The cyclists signed contracts with the trustee; this contractual right was then settled into the trust.
Further examples include the Roberta Trust, a Jersey data trust created to facilitate the collection of data for women’s health research
Future developments
Trust-stacking: Each trust instrument may provide multiple purposes for which the data within the trust can be used, and this can be used to recombine trust data into new entities. Imagine 5 data trusts, each of which have 10 purposes for which it is permissible to use their data. 1/10 purposes is shared between them. To facilitate the pooling of data for that particular data purpose, it is possible to create shared ‘master trusts’ - entities that exist to pool and reshare data for that given purpose.

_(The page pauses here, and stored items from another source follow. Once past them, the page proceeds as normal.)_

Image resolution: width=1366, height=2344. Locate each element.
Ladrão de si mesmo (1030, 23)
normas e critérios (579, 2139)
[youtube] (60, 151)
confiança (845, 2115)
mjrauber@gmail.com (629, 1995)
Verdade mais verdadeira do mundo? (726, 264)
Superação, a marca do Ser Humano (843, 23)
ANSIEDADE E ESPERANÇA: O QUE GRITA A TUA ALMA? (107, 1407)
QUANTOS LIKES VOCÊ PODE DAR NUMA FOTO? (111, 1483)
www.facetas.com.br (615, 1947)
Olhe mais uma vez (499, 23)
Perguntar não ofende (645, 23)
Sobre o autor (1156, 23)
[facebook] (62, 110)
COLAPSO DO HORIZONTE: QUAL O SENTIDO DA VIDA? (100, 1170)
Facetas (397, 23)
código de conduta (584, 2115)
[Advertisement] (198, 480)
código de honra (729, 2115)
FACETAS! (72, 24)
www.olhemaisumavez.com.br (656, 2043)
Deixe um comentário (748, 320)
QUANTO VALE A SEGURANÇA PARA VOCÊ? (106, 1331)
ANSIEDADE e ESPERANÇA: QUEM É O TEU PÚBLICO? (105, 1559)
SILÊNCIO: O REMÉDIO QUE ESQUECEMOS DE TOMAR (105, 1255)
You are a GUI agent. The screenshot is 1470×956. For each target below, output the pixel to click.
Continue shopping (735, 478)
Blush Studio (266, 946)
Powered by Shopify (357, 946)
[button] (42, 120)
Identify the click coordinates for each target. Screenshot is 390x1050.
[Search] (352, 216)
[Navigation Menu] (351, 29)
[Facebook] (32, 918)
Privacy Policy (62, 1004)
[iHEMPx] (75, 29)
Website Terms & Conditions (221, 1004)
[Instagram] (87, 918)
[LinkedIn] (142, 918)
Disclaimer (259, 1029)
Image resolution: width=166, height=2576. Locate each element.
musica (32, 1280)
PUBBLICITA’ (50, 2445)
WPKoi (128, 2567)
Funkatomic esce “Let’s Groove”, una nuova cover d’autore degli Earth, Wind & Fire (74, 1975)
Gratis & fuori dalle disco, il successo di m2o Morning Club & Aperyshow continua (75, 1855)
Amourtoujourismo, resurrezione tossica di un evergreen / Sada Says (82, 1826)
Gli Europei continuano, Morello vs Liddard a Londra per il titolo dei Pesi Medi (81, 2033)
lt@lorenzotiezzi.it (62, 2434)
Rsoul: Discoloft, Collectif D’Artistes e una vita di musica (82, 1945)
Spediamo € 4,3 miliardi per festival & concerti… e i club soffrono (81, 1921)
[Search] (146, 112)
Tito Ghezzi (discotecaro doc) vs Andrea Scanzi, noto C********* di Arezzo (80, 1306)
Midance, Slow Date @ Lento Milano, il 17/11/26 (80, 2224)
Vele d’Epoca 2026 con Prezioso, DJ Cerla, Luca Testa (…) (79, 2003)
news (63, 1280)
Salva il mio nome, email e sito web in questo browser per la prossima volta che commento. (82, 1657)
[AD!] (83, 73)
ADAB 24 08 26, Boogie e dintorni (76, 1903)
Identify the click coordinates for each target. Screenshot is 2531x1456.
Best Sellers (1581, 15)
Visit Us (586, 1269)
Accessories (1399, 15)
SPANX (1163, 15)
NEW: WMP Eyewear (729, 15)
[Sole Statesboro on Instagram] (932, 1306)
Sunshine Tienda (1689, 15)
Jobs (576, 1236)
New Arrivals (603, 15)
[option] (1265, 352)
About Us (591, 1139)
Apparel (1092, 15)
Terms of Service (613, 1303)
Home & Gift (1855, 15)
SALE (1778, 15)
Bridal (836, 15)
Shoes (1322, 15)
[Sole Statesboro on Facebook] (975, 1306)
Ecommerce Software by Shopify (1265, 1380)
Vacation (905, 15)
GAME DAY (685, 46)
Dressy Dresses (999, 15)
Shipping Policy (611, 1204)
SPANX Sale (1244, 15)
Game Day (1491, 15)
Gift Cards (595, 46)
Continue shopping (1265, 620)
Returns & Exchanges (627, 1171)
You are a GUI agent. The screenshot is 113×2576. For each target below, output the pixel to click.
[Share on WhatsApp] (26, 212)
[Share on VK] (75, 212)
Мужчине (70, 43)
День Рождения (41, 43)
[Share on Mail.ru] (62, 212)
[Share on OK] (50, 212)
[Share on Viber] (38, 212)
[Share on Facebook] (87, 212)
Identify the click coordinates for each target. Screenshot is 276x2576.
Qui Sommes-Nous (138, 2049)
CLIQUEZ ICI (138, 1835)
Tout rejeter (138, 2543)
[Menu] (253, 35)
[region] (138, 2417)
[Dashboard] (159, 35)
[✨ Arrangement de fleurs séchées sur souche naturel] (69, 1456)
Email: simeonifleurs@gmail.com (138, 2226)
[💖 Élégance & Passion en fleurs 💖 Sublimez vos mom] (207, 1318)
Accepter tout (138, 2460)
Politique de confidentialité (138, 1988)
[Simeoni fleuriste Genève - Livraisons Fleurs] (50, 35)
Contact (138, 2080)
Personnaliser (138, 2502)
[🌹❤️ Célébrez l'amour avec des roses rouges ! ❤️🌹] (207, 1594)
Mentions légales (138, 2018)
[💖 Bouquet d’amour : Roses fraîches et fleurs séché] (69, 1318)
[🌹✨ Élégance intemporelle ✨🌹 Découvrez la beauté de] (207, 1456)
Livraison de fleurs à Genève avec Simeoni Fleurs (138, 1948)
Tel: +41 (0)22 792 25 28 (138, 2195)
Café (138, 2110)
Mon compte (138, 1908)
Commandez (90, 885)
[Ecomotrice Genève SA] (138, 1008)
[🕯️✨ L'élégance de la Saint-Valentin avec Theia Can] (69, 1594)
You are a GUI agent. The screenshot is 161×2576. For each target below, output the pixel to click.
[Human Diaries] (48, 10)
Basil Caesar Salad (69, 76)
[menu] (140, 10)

Commercialisation: While the LifeCycle and Roberta data trusts are not for profit, future Jersey data trust entities can exist for the commercialisation of data. As before, the main thing is that the trust instrument allows such commercialisation
Data stewardship: a new growth industry?
If the UK and it’s network of offshore jurisdictions get it right, they can collectively flourish as global centres for the ethical stewardship, ownership, and exchange of data. The skills, insights, and experiences that enabled London to become a global hub of finance can be used in a highly analogous fashion in relation to data. As the world moves into competing great power blocks, the UK and CDOT jurisdictions can use their regulatory flexibility to become a central hub for data exchange. All that is needed is will
Data trusts, CDOTs and the UK tech industry
Jersey’s experience with the data trusts illustrates the role of the CDOTs as laboratories for innovation. In a large and complex jurisdiction like the UK, adapting trust laws to fit the needs of data trusts would be a long and highly complex process; years could easily be spent in consultations, assessments, and stakeholder alignment, not to mention effecting any legislative changes. As a small, nimble, and separate jurisdiction - yet one deeply tied to the UK - Jersey has been able to conceive, develop, and execute a data trust structure far in advance of the UK itself. The LifeCycle pilot showed how these trusts could be used; now, with the Roberta project, Jersey data trusts are being used to improve the healthcare of women on the British mainland. As Jersey expands its nascent data trust industry it will be able to provide more value to the UK, and to data trust participants overseas.